Thank you very much for the suggestion! We added Muller-Landau and Hardesty (2005), Dennis et al. (2007), Jordano (2014), Carlo et al. (2022), to support the mutualisms of frugivory and seed dispersal by animals here, which is one of the most studied mutualisms about biodiversity. We may also want to clarify here that our work supports the hypothesis that “bird-plant interactions played a role in the Cretaceous Terrestrial Revolution”, but we are not testing if it has a more important role than other factors e.g. insect pollination – we are far from reaching enough fossil information from either the bird or the insect side to test this at this moment. The mutualisms of frugivory and seed dispersal by animals among extant taxa are enough to confirm the benefit of the appearance of a new mutualistic mechanism like frugivory of birds in early KTR stage.

The study in Eriksson and Bremer (1992) about the extant dispersal mode to diversification rate are actually about comparisons of the influence of dispersal mode to other factors like insect pollination. In Eriksson and Bremer (1992), they were mostly claiming that (1) pollination systems and (2) life forms are more important factors than (3) animal dispersal. In addition, they emphasized that these three hypotheses are not mutually exclusive, and “several mechanisms in concert determine variation in diversification rate in plant”. They also emphasized that this evaluation was restricted for explaining present-day angiosperm diversification. We think the comparisons of influence of mostly insect involved biotic interactions and birds/mammals for present plants cannot be directly applied to the transitional, early KTR stage. Eriksson and Bremer (1992) also agreed that for the deeper evolutionary history, “a positive influence on diversification by animal dispersal, may have been important during Early Tertiary, but is nevertheless not detectable in a data set based on extant number of species.”.

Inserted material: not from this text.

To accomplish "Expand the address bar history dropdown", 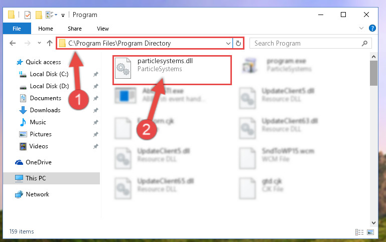I will (x=228, y=44).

We also added Carlo and Morales (2016) here as you mentioned (we think this is the paper you were talking about), since comparatively, the work in Carlo and Morales (2016) focusing on the speed and diversity of early successional forests resembled more to the early stage of KTR, while the angiosperms are also of much lesser abundance at that period.

Carlo TA, Morales JM (2016). Generalist birds promote tropical forest regeneration and increase plant diversity via rare‐biased seed dispersal. Ecology 97(7): 1819–1831.

Carlo TA, Cazetta E, Traveset A, Guimarães PR, McConkey KR. 2022. Fruits, animals and seed dispersal: timely advances on a key mutualism. Oikos, 2022: e09220.

Dennis AJ, editor. 2007. Seed dispersal: theory and its application in a changing world. CABI, Wallingford, UK.

Jordano P. 2014. Fruits and frugivory In: Gallagher RS, editor. Seeds: The Ecology of Regeneration of Plant Communities, 3rd edn. CABI, Wallingford, UK. pp. 18–61.

Muller-Landau HC, Hardesty BD. 2005. Seed dispersal of woody plants in tropical forests: concepts, examples, and future directions In: Burslem D, Pinard M, Hartley S, editors. Biotic interactions in the tropics: Their role in the maintenance of species diversity. Cambridge: Cambridge University Press. pp. 267–309.